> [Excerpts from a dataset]

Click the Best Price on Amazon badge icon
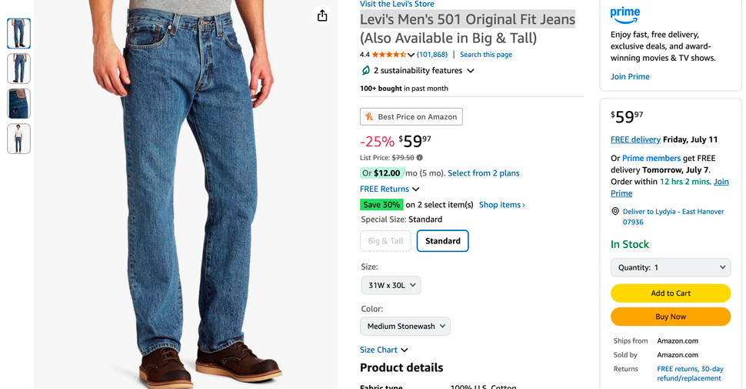click(369, 117)
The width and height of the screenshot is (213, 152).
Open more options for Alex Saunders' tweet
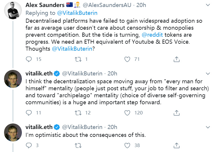(207, 6)
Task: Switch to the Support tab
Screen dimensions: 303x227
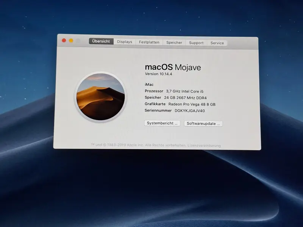Action: pos(196,43)
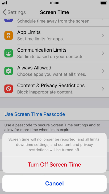This screenshot has height=194, width=109.
Task: Tap the red Content & Privacy Restrictions icon
Action: [9, 89]
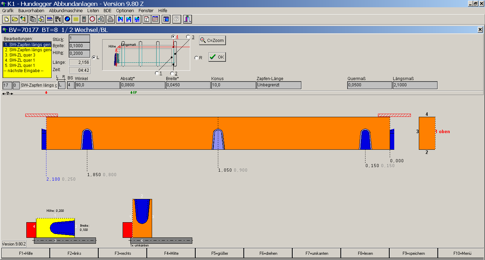
Task: Click the new document toolbar icon
Action: click(x=6, y=19)
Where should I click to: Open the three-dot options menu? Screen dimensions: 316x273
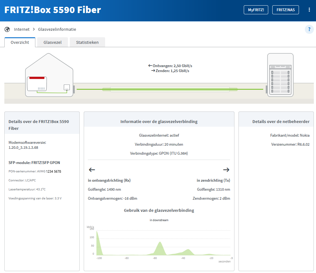click(309, 10)
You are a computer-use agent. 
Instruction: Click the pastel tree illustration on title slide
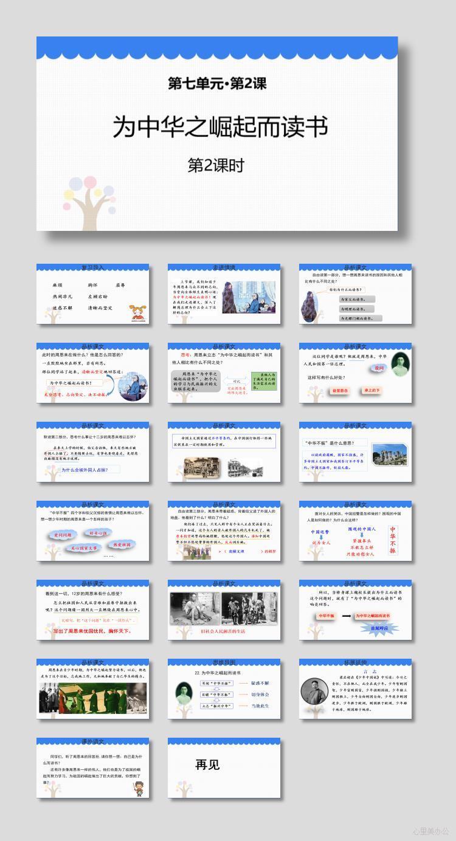coord(88,197)
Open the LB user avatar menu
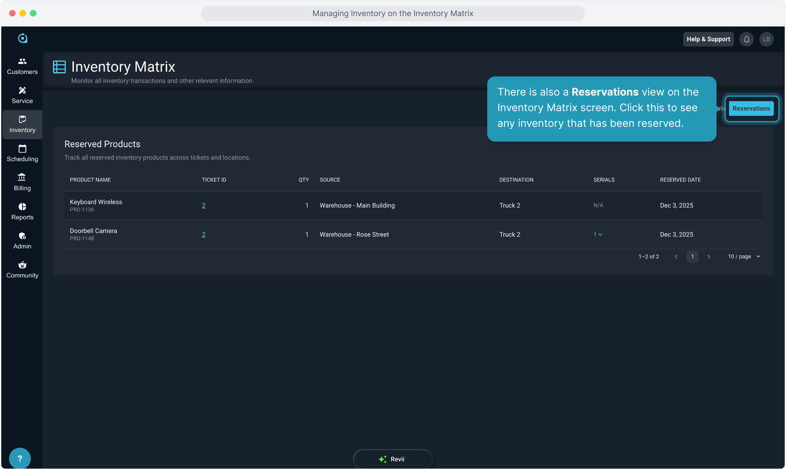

> [Task description] Transcribe all lines above exactly, skipping pictures.

> [Solution for this exercise]
Click the Best Price on Amazon badge icon
click(369, 117)
The width and height of the screenshot is (213, 152).
Open more options for Alex Saunders' tweet
(207, 6)
Task: Switch to the Support tab
Screen dimensions: 303x227
Action: pos(196,43)
This screenshot has height=194, width=109.
Task: Tap the red Content & Privacy Restrictions icon
Action: [9, 89]
Task: Click the new document toolbar icon
Action: click(x=6, y=19)
Where should I click to: Open the three-dot options menu? Screen dimensions: 316x273
click(309, 10)
You are a computer-use agent. 
Instruction: Click the pastel tree illustration on title slide
coord(88,197)
Open the LB user avatar menu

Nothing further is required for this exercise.